Alors que la France va doucement sortir du confinement à partir du 11 mai, les artistes de la danse reste plongés dans l’incertitude. « Ce qui se passe est assez tragique », résume Christine Bastin, chorégraphe, cofondatrice et directrice artistique de la Fabrique de la Danse. Cette start-up culturelle située à Paris accompagne notamment les chorégraphes dans la gestion de leur compagnie et leur démarche artistique. « On a créé des rendez-vous tous les quinze jours avec tous les chorégraphes qui ont suivi nos formations pour répondre à leurs questions et partager leurs angoisses. »

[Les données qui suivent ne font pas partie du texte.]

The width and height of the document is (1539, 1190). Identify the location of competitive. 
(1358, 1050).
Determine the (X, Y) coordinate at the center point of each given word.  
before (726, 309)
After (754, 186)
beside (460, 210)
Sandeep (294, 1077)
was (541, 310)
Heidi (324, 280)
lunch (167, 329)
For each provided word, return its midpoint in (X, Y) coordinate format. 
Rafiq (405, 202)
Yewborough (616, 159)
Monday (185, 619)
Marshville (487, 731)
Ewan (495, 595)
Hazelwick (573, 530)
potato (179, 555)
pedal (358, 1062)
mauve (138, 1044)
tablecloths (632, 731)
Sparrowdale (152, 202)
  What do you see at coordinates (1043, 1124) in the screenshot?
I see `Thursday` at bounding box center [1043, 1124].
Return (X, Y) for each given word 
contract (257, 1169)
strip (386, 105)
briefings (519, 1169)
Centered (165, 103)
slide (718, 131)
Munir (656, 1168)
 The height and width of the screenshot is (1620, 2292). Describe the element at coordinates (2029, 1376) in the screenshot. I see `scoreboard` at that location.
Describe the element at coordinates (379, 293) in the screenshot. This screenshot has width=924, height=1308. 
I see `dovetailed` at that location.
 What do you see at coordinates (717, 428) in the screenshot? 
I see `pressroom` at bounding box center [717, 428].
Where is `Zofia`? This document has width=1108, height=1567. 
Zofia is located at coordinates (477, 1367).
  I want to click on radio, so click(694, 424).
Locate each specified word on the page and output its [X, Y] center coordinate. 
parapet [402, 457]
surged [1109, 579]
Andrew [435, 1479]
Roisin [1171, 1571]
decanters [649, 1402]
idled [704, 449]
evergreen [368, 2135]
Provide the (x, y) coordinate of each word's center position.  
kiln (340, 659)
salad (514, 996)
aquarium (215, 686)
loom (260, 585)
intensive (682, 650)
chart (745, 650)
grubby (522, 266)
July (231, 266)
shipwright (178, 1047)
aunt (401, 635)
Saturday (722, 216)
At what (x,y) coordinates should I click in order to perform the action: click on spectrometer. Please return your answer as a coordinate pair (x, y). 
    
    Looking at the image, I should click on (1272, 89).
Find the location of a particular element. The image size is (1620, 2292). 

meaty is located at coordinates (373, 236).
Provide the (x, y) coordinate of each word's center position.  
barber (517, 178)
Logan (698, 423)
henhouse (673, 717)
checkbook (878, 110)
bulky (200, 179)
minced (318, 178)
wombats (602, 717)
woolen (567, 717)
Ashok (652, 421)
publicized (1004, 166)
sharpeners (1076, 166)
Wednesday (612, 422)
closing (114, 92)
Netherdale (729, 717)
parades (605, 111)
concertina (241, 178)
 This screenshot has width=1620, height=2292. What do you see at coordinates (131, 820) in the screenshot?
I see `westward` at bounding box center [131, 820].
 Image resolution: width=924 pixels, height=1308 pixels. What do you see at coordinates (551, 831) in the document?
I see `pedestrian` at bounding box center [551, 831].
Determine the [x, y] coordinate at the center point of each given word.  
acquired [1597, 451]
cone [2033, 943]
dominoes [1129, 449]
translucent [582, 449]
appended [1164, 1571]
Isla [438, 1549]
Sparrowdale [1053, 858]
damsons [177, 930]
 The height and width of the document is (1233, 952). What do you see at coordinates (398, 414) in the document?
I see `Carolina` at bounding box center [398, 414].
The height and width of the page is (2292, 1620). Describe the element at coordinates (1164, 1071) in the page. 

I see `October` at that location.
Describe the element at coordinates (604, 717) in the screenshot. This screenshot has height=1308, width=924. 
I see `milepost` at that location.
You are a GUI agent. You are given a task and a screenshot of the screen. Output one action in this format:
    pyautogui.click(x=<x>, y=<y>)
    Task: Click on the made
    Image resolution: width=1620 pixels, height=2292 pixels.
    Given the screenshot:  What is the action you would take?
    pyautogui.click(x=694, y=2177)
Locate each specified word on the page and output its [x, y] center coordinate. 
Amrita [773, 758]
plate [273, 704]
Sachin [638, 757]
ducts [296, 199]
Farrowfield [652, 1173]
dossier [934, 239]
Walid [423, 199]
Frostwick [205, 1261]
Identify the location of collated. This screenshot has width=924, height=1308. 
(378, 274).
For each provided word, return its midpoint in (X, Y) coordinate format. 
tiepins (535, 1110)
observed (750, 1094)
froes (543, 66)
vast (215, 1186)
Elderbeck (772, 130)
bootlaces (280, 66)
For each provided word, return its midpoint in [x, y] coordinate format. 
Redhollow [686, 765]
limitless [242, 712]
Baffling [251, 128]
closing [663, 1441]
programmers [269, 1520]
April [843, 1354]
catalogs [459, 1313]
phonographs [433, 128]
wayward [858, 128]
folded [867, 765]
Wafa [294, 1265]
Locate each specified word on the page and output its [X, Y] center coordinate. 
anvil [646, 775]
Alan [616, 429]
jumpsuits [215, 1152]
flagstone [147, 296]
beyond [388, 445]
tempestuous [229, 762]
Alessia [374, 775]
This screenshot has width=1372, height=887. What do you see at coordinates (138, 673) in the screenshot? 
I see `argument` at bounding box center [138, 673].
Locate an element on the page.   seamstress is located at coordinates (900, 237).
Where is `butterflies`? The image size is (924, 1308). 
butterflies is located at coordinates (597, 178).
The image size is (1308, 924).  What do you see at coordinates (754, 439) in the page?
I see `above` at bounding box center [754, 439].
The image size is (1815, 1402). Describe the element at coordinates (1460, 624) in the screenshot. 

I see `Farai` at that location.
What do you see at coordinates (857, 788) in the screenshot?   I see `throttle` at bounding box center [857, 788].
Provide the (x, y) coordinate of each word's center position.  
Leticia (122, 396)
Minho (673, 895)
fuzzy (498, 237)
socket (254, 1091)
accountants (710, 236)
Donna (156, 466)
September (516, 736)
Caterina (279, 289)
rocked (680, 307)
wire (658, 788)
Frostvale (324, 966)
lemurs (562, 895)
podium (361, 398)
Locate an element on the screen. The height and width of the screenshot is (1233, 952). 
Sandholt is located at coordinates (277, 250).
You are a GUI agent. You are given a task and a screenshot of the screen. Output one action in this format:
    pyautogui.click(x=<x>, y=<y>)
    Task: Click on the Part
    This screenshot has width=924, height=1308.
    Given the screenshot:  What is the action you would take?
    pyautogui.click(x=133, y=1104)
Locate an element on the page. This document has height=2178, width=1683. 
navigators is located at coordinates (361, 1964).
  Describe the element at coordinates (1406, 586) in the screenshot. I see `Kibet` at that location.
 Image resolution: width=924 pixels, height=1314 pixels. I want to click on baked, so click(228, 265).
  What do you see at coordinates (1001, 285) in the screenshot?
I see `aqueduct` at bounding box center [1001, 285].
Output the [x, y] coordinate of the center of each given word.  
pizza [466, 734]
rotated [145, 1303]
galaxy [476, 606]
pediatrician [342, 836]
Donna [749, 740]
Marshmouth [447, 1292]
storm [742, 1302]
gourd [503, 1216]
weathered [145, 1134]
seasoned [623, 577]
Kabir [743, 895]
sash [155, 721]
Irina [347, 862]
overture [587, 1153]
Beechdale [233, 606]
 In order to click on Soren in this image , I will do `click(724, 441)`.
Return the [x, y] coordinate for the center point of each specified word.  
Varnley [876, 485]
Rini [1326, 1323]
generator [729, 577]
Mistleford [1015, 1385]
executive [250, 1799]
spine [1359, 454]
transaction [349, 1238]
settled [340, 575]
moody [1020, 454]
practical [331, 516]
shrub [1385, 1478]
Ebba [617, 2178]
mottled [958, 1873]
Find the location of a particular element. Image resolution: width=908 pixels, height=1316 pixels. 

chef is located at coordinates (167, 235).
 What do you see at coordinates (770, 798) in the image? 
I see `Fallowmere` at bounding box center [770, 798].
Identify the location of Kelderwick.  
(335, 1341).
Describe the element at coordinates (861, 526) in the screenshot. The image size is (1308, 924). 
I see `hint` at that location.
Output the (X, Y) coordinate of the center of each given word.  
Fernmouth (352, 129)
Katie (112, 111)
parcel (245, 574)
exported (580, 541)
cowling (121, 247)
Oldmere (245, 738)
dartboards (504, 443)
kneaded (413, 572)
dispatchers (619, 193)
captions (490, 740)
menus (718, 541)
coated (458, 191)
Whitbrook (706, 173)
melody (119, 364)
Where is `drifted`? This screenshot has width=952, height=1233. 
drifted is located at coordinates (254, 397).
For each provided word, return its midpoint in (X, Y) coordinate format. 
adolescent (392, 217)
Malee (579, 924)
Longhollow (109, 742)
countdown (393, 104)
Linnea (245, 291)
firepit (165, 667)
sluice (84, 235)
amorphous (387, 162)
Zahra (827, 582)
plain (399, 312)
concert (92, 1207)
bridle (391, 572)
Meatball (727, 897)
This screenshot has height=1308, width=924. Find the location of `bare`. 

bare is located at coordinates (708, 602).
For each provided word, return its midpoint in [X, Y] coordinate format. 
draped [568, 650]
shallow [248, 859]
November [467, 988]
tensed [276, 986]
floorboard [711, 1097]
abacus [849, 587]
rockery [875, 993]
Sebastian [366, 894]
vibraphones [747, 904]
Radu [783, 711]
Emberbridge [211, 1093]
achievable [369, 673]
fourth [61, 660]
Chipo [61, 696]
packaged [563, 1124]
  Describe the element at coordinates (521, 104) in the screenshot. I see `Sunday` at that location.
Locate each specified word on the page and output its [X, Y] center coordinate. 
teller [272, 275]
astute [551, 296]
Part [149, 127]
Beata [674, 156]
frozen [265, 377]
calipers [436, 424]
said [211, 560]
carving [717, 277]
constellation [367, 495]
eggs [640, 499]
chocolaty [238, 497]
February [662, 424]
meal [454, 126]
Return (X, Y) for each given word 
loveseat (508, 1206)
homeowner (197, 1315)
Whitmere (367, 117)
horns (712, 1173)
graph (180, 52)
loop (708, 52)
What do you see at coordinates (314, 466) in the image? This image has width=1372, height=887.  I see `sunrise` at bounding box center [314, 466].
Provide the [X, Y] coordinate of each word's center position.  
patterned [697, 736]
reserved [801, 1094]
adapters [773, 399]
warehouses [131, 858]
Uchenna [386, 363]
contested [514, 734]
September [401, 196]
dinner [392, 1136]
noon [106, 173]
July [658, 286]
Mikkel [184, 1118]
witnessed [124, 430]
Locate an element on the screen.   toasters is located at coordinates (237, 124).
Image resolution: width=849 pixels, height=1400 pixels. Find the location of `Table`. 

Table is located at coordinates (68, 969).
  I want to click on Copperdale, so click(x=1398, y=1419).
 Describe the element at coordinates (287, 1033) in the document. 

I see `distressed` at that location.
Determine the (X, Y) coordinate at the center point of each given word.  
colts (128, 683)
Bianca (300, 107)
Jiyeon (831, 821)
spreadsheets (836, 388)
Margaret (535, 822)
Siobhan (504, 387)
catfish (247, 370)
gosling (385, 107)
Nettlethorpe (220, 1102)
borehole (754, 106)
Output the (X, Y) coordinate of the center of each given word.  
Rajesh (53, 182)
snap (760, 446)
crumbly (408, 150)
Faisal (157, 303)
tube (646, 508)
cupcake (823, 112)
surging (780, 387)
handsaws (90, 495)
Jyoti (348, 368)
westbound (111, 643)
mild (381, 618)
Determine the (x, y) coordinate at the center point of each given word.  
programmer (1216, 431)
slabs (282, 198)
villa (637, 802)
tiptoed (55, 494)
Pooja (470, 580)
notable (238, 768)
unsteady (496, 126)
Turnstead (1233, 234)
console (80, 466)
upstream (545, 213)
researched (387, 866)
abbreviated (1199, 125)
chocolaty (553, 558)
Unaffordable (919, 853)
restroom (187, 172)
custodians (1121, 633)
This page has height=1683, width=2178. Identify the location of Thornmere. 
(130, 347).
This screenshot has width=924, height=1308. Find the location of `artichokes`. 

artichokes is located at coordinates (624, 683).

Ce qui ressort de ces échanges, c’est avant tout un énorme besoin de parler. « Certains sont très sereins, ils estiment que c’est l’occasion de se poser pour se réinteriosier, pour questionner le rythme infernal du quotidien, l’état de la planète, mais d’autres sont extrêmement paniqués. » Selon la chorégraphe, c’est notamment le cas des artistes émergeants qui étaient sur le point de terminer ou de produire leur première création et qui ont dû tout arrêter. « Pour une jeune chorégraphe qui a mis toutes ses billes dans un projet, c’est terrible ! », souligne-t-elle. Les difficultés existent aussi pour les compagnies plus confirmées qui ont à gérer des équipes.

Chômage partiel

Selon Christine Bastin, la situation est aussi différemment vécue en fonction de la nature de chacun. « Une très jeune chorégraphe, qui a l’habitude de vivre à cent mille à l’heure, était dans une grande détresse car cette situation contrarie sa nature profonde, illustre-t-elle. Mais c’est la même chose pour une chorégraphe plus âgée et pourtant plus installée. Elle est aussi très en rapport à l’extérieur, elle a l’impression de ne plus avoir de vie… »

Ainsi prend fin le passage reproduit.